All the lines below need to be output exactly, apart from any images.
--- Input ---
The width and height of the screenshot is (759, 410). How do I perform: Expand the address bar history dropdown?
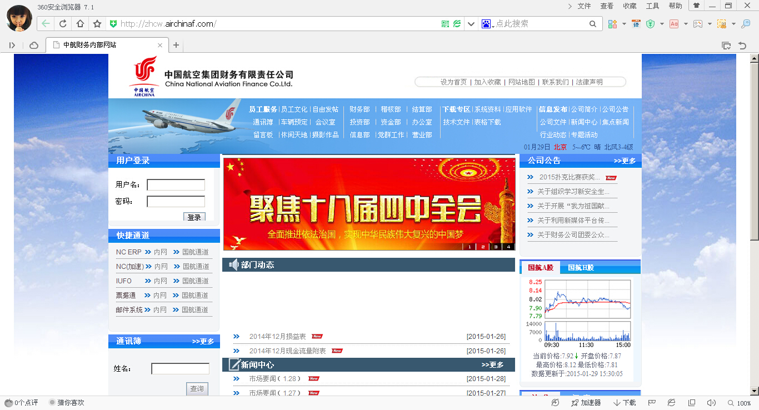tap(471, 24)
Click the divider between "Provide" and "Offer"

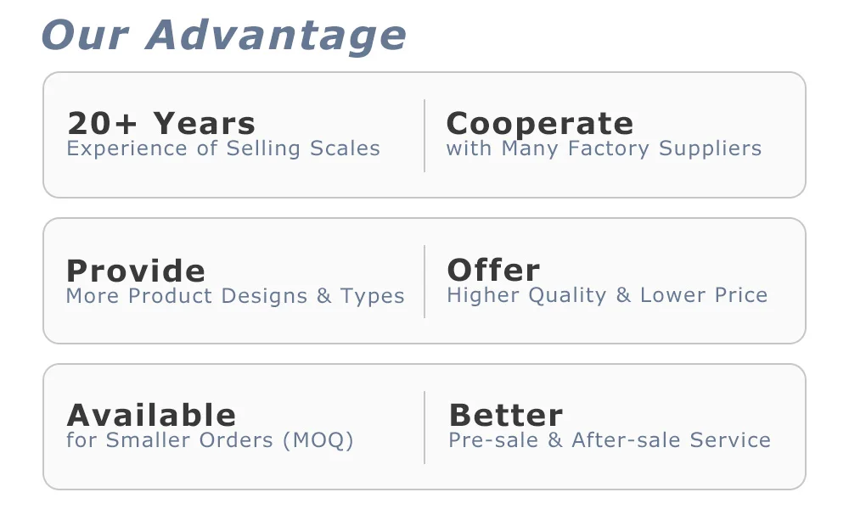(x=425, y=282)
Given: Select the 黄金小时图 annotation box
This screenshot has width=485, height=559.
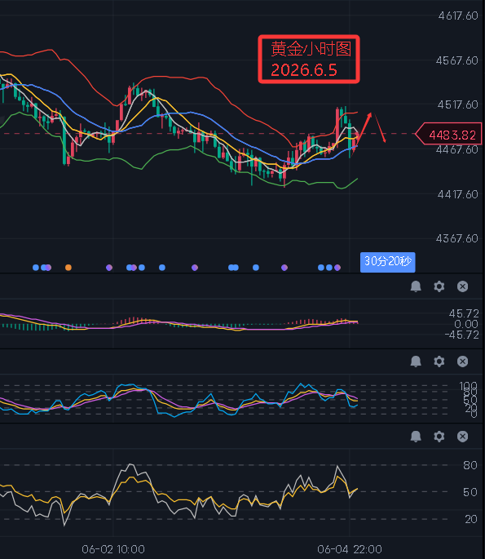Looking at the screenshot, I should coord(309,60).
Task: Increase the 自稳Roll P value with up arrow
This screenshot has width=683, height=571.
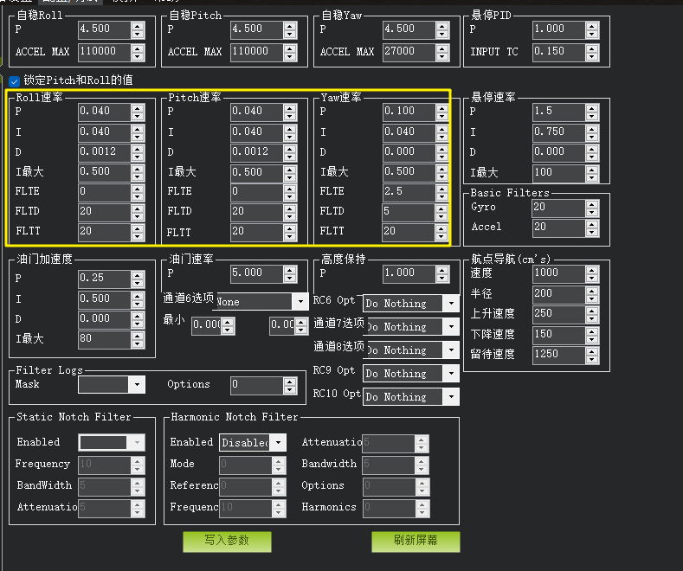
---
Answer space
The width and height of the screenshot is (759, 410). How do I perform: Expand the address bar history dropdown?
tap(471, 24)
Click the divider between "Provide" and "Offer"

(x=425, y=282)
Given: Select the 黄金小时图 annotation box
This screenshot has width=485, height=559.
Looking at the screenshot, I should coord(309,60).
Task: Increase the 自稳Roll P value with up arrow
This screenshot has width=683, height=571.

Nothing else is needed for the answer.